## Исходный фрагмент
Поэтому никогда не верил я в серьезность его парижской неудачливой страсти к "Елене" из "Синей звезды", хотя посвящено ей двадцать пять стихотворений (и многое внушено ею же в последней его драме "Отравленная туника").

Ахматовой (насколько помню) он посвятил открыто всего одно стихотворение, зато сколько стихотворений, куда более выразительных, сочинил, не называя ее, но они явно относятся к ней и к ней одной. 5 Перечитывая эти стихи, можно восстановить драму, разлучившую их так скоро после брака, и те противоречивые чувства, какими Гумилев не переставал мучить и ее, и себя; в стихах он рассказал свою борьбу с ней и несравненное ее очарование, каясь в своей вине перед нею, в вине безумного Наля, проигравшего в кости свою Дамаянти:

Сказала ты, задумчивая, строго:

- "Я верила, любила слишком много,

А ухожу, не веря, не любя,

И пред лицом Всевидящего Бога,

Быть может, самое себя губя,

Навек я отрекаюсь от тебя".

Твоих волос не смел поцеловать я,

Ни даже сжать холодных, тонких рук.

Я сам себе был гадок, как паук,

Меня пугал и мучил каждый звук.

И ты ушла, в простом и темном платье,

Похожая на древнее распятье.

Я не хочу слишком уточнять перипетий семейной драмы Гумилевых. К тому же каждому, знающему стихи, какими начинается "Чужое небо" и каких много в сборниках Ахматовой - "Вечер" и "Четки", не трудно восстановить эту драму и судить о том, насколько в этих стихах все автобиографично. Но несмотря на "камуфляж" некоторых строк, стихи говорят сами за себя. Напомню только о Гумилевском портрете - "Она", который он мог написать, конечно, только с Ахматовой:

Я знаю женщину: молчание,

Усталость горькая от слов,

Живет в таинственном мерцаньи

Ее расширенных зрачков.

## Задания
- 1) Воспроизведите дословно отрезок исходного фрагмента от слов «Навек я отрекаюсь» до слов «мучил каждый звук.» включительно.
- 2) Переведите на английский язык предложение из исходного фрагмента: «Я не хочу слишком уточнять перипетий семейной драмы Гумилевых.»
- 3) Ответьте на вопросы по исходному фрагменту:
(a) Сколько стихотворений посвящено «Елене» из «Синей звезды»?
(b) Как называется последняя драма Гумилева?
(c) Как называется стихотворный портрет, который Гумилев, по словам автора, мог написать только с Ахматовой?
Приведенный ниже материал с исходным фрагментом не связан.

## Материал
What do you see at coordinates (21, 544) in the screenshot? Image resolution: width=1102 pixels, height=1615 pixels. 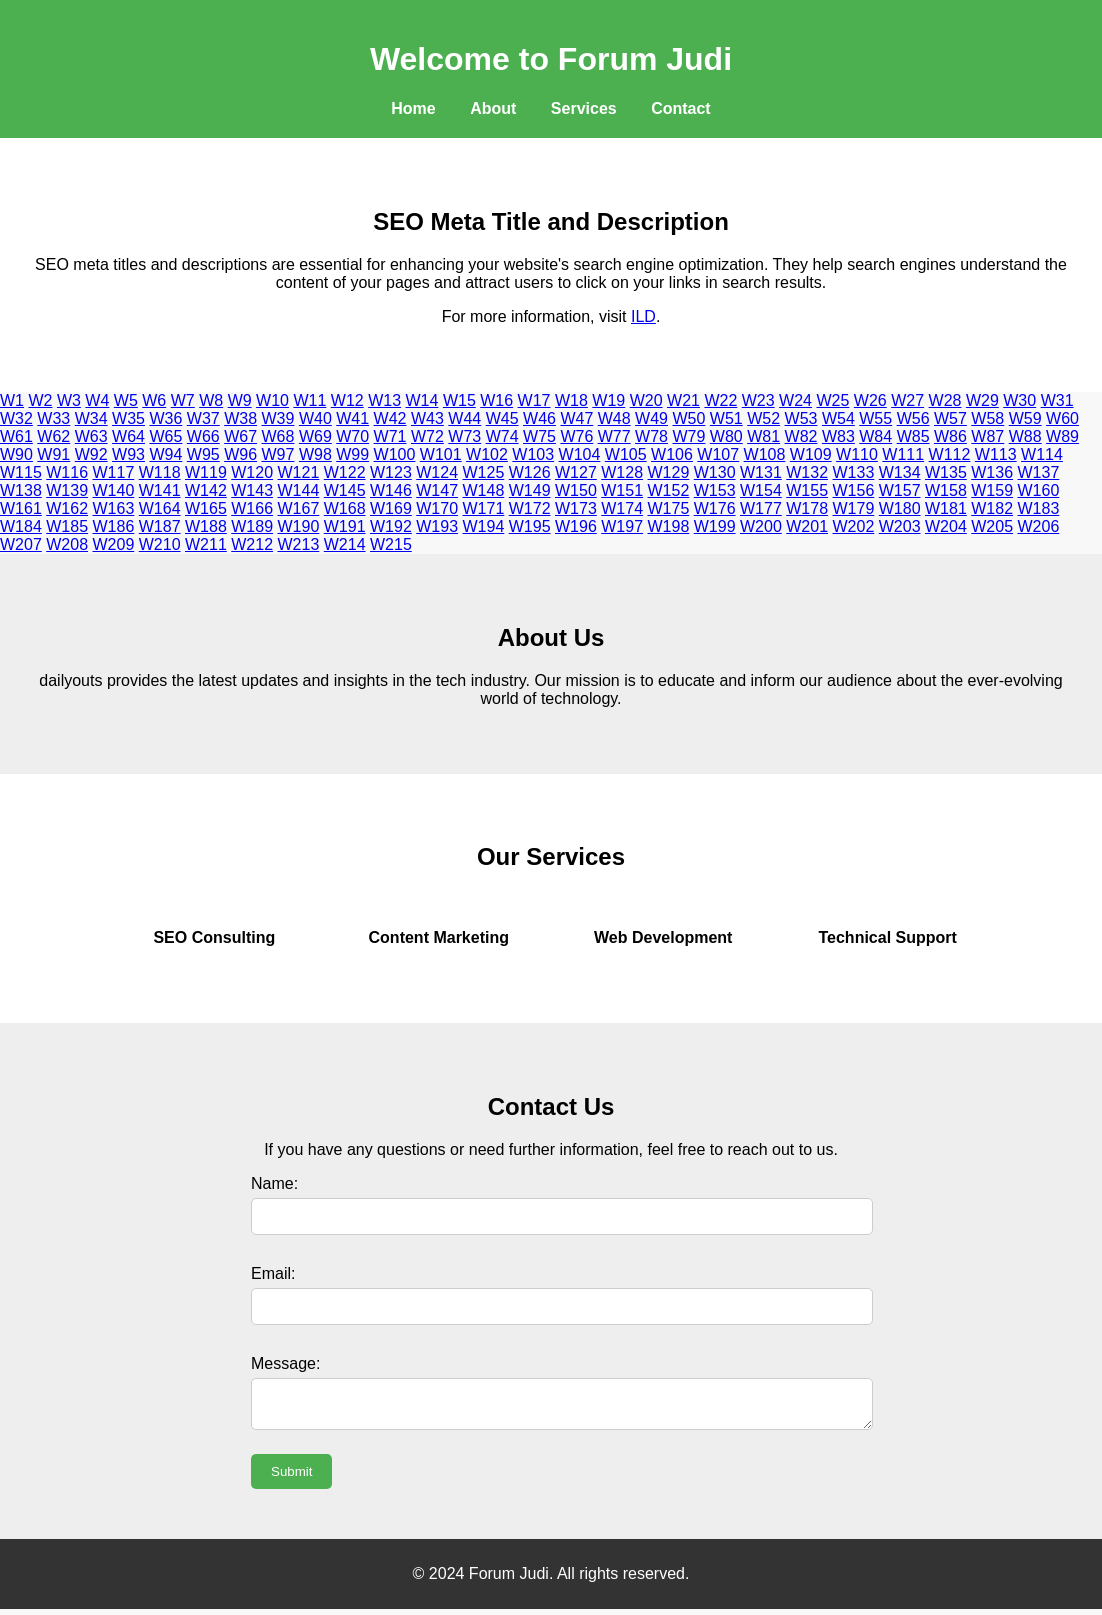 I see `W207` at bounding box center [21, 544]. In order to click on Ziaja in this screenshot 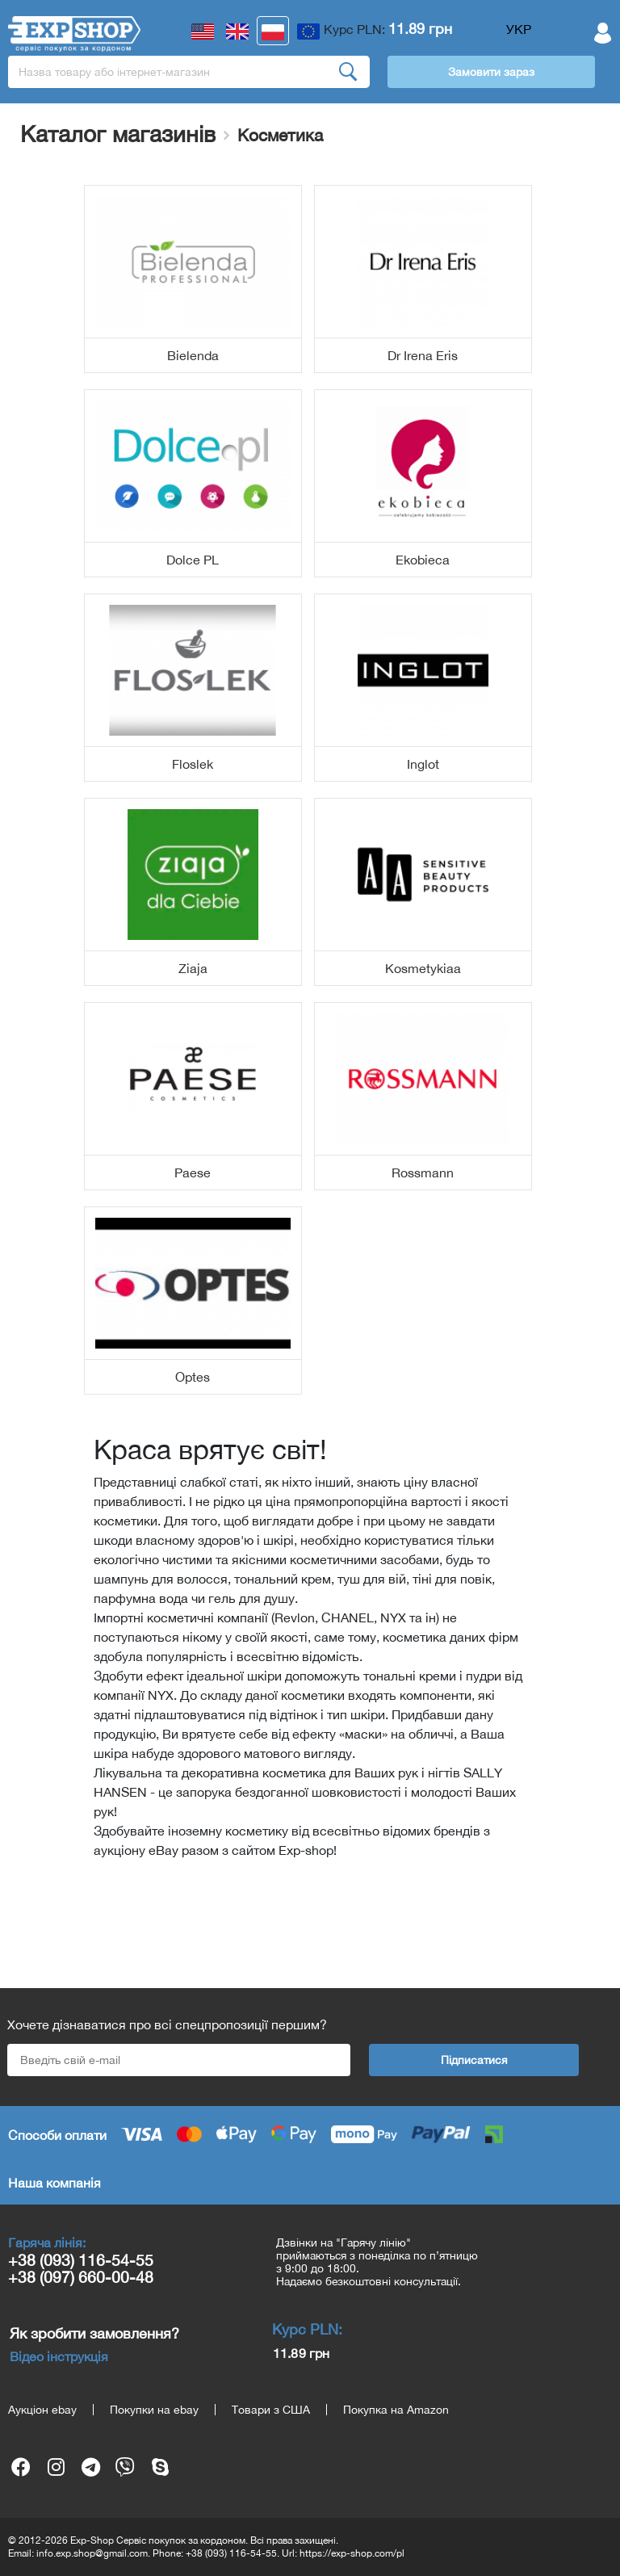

## Выполненные задания
- 1)
Навек я отрекаюсь от тебя".

Твоих волос не смел поцеловать я,

Ни даже сжать холодных, тонких рук.

Я сам себе был гадок, как паук,

Меня пугал и мучил каждый звук.

- 2) I do not wish to go too far into the vicissitudes of the Gumilevs' family drama.

- 3)
(a) Двадцать пять.
(b) «Отравленная туника».
(c) «Она».